11. The World Fantasy Awards stopped using H.P. Lovecraft statuettes after the 2015 awards.

These awards, which have taken place annually since 1975, honor the best fantasy fiction published the year before. Winners used to receive a small bust of Lovecraft. That tradition ended due to his racist history. YA author Daniel José Older (Shadowshaper) petitioned to replace it with an Octavia Butler statuette. However, in 2017, the organizers unveiled a new design with a tree in front of a full moon.

12. A Wisconsin publishing house pumped up H.P. Lovecraft’s fame after his death.

If August Derleth and Donald Wandrei hadn’t co-founded Arkham House in Sauk City, Wisconsin, Lovecraft’s work might have languished in obscurity. After Lovecraft died of cancer at age 46 in 1937, Derleth and Wandrei wanted to put out a hardcover anthology of his fiction. When no established publisher bit, they published The Outsider and Others themselves in 1939. More omnibuses followed, and over the decades, Lovecraft became a household name.

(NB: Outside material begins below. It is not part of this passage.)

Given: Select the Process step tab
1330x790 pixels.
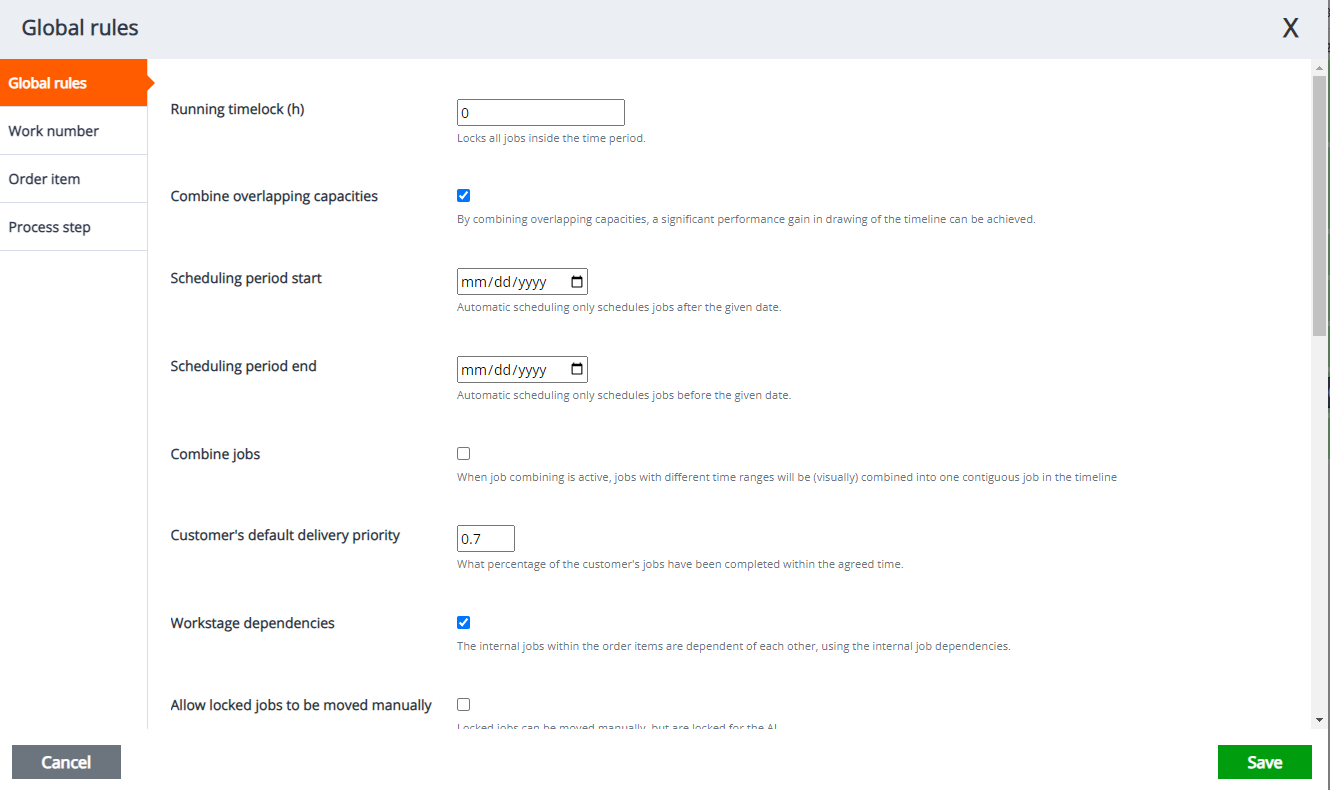Looking at the screenshot, I should point(50,227).
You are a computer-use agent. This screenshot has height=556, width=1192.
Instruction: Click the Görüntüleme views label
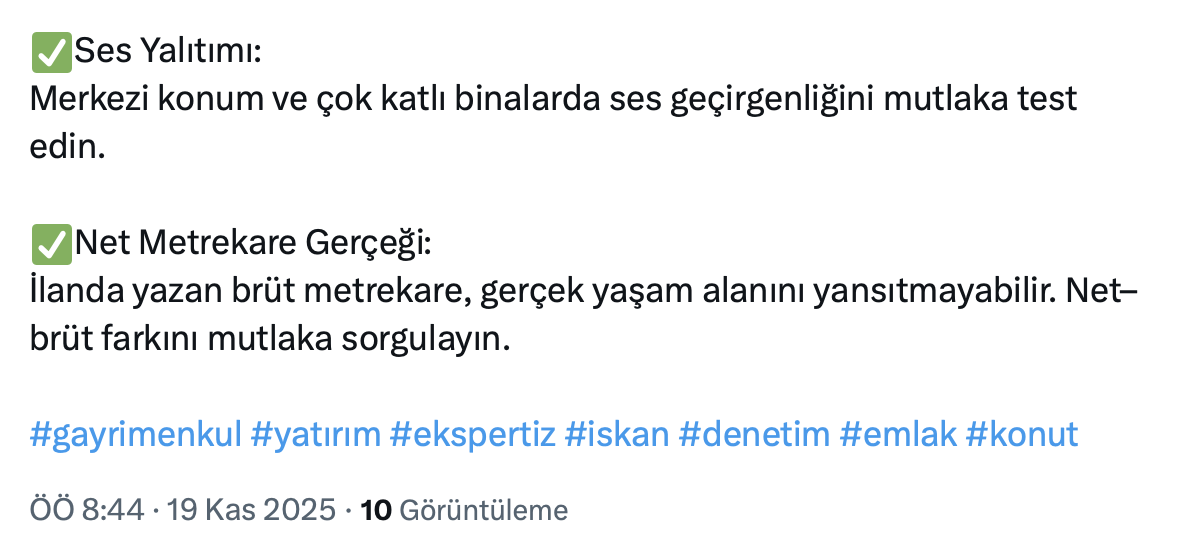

13. H.P. Lovecraft continues to influence popular culture.

Besides Lovecraft Country, there are lots of recent reimaginings to choose from. South Park spoofed Cthulhu in 2010. Lovecraft’s influence on the 2016-launched Netflix series Stranger Things is well-documented. Between 2016 and 2018, Mark Hamill and Christopher Plummer lent their voices to the animated Howard Lovecraft film trilogy by Arcana Studio. Also, Nicolas Cage stars in the 2019 movie Color Out of Space, based on the Lovecraft story of that name.